## İstenen iş
Aşağıdaki Yargıtay kararını hiçbir şeyi değiştirmeden baştan sona tekrar yazın.

20. Hukuk Dairesi 2016/12473 E. , 2019/1961 K.
"İçtihat Metni"MAHKEMESİ :Kadastro Mahkemesi
Taraflar arasındaki davanın yapılan duruşması sonunda kurulan hükmün Yargıtayca incelenmesi davacı Hazine tarafından istenilmekle, süresinde olduğu anlaşılan temyiz dilekçesinin kabulüne karar verildikten sonra dosya incelendi, gereği düşünüldü:
K A R A R
Davacı vekili 21/01/2016 tarihli dava dilekçesinde, ... köyü 140 ada 23 parsel sayılı taşınmaz, senetsizden bahçe niteliğinde davalı adına tespit edilmiştir.

## Kayıtlı bilgiler
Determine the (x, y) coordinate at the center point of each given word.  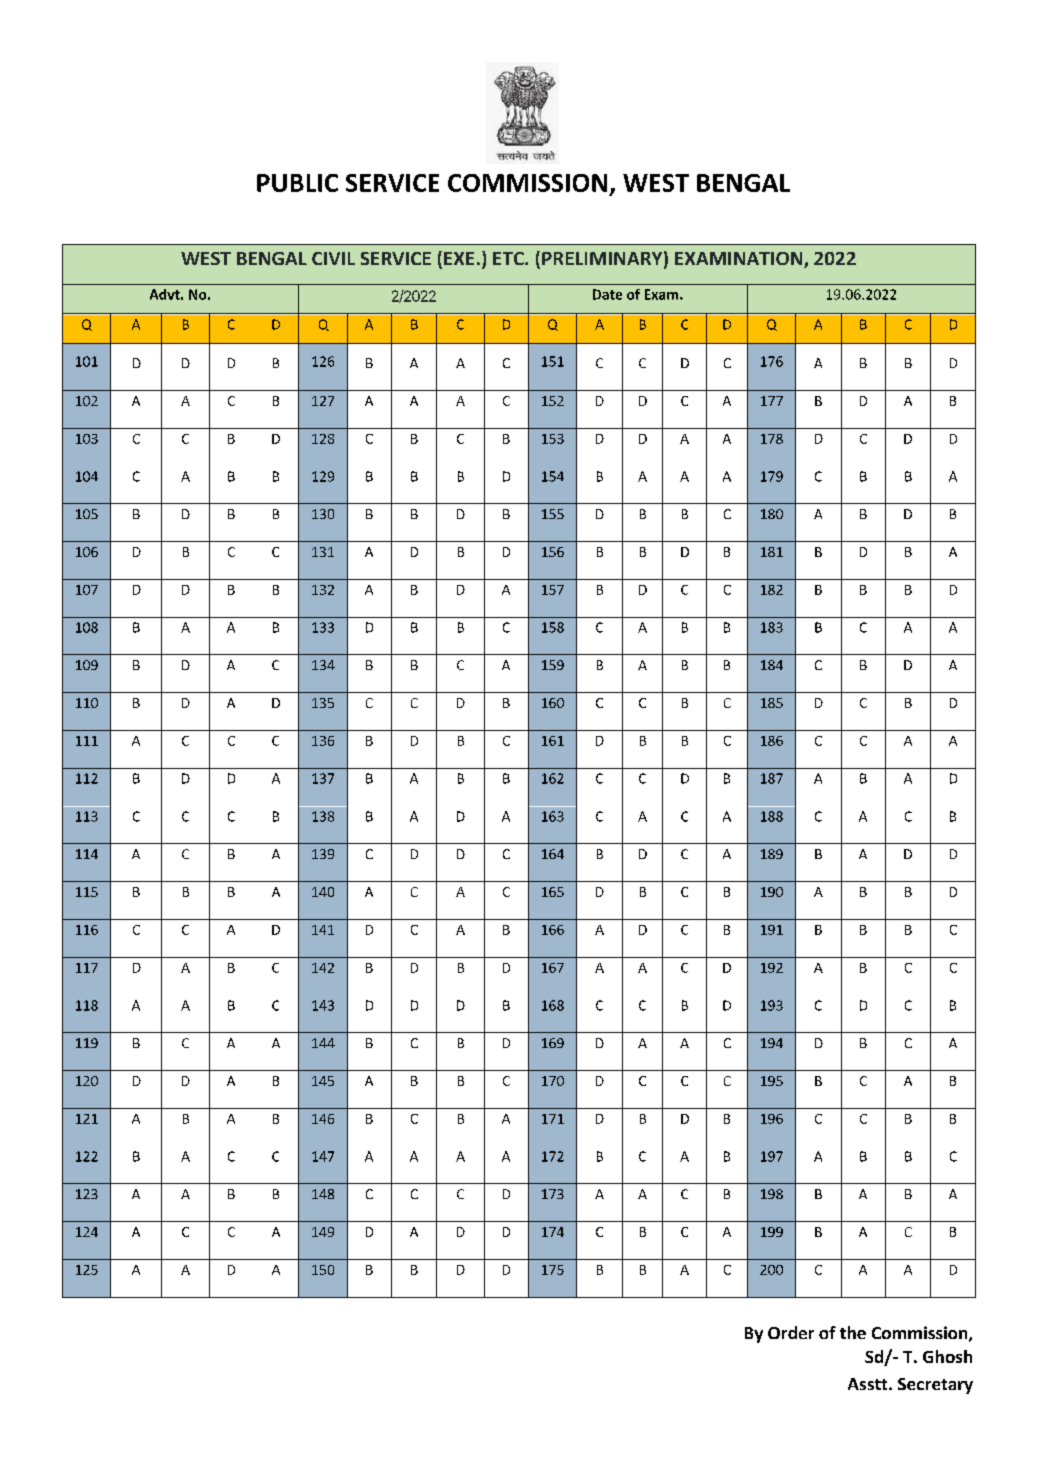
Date (607, 294)
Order (791, 1332)
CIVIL (333, 258)
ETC (509, 258)
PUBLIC (297, 183)
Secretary (935, 1386)
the (853, 1332)
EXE (459, 258)
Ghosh (947, 1356)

## Tam çıktı
20. Hukuk Dairesi 2016/12473 E. , 2019/1961 K.
"İçtihat Metni"MAHKEMESİ :Kadastro Mahkemesi
Taraflar arasındaki davanın yapılan duruşması sonunda kurulan hükmün Yargıtayca incelenmesi davacı Hazine tarafından istenilmekle, süresinde olduğu anlaşılan temyiz dilekçesinin kabulüne karar verildikten sonra dosya incelendi, gereği düşünüldü:
K A R A R
Davacı vekili 21/01/2016 tarihli dava dilekçesinde, ... köyü 140 ada 23 parsel sayılı taşınmaz, senetsizden bahçe niteliğinde davalı adına tespit edilmiştir.